### [EXCERPTED PASSAGE]
○ ○ ○

45 pages • 1 hour read
Farnaz meets Isaac’s brother Javad in the busy bazaar, where they can go unnoticed. He needs money to escape to Turkey—he has indeed been working as a bootlegger, smuggling vodka, and has been told the Revolutionary Guards are after him. He asks Farnaz to give a check to an antique dealer friend, who will cash it and pass the cash on to Javad. Later, Javad will send the money back to Farnaz. Farnaz is unsure this plan will work, but reasons she must help Javad for Isaac’s sake. Javad gives Farnaz back her missing ring—he had stolen it to use for collateral. Farnaz respects that even in the midst of his black market dealings, Javad has retained his principles. She rues that her life has become chaos.

○ ○ ○

### [DATA SECTION]

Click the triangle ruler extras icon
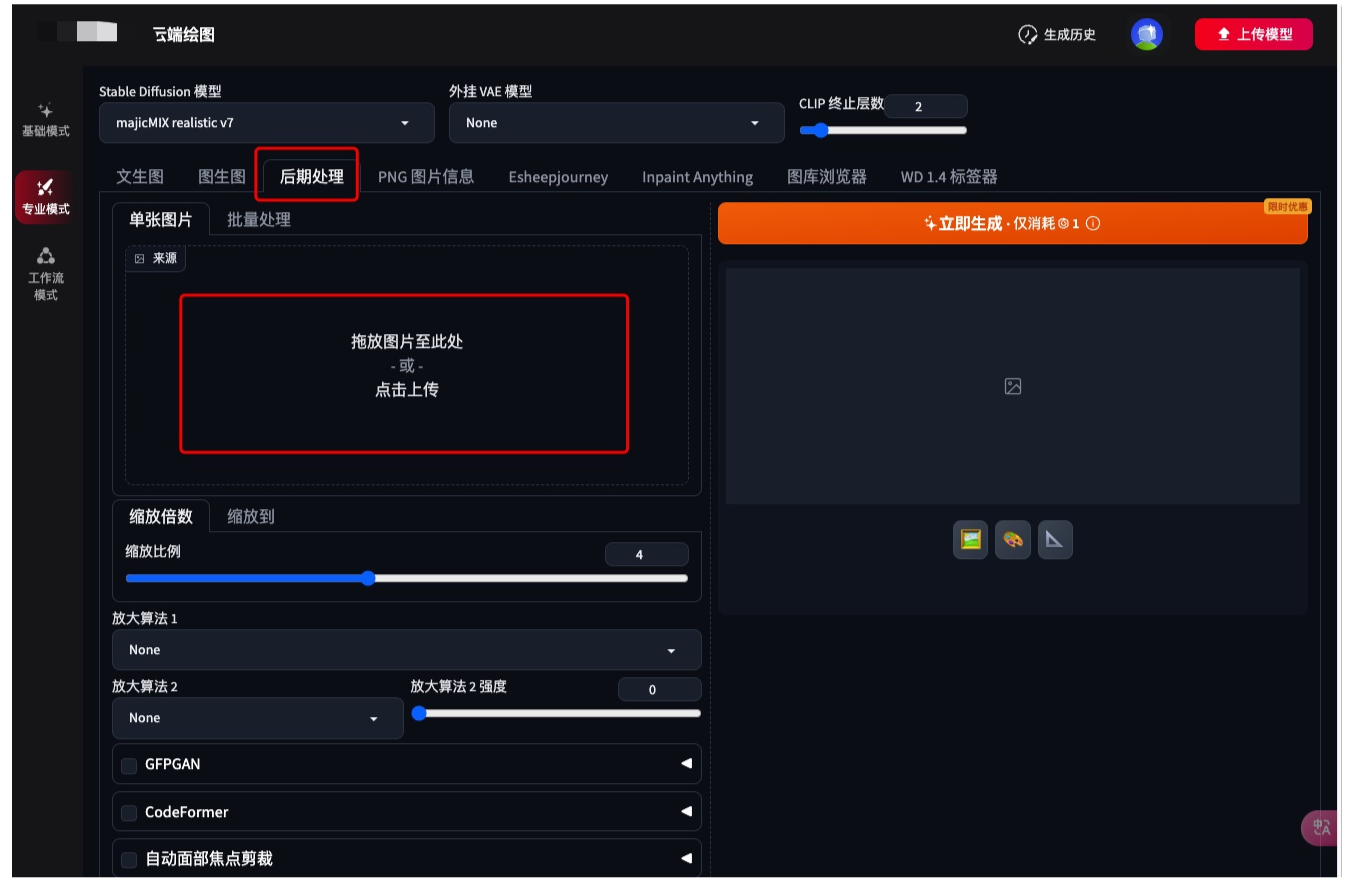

○ ○ ○

### [THE TASK]
List every person named in the summary passage.

### [RESULT]
Farnaz, Isaac, Javad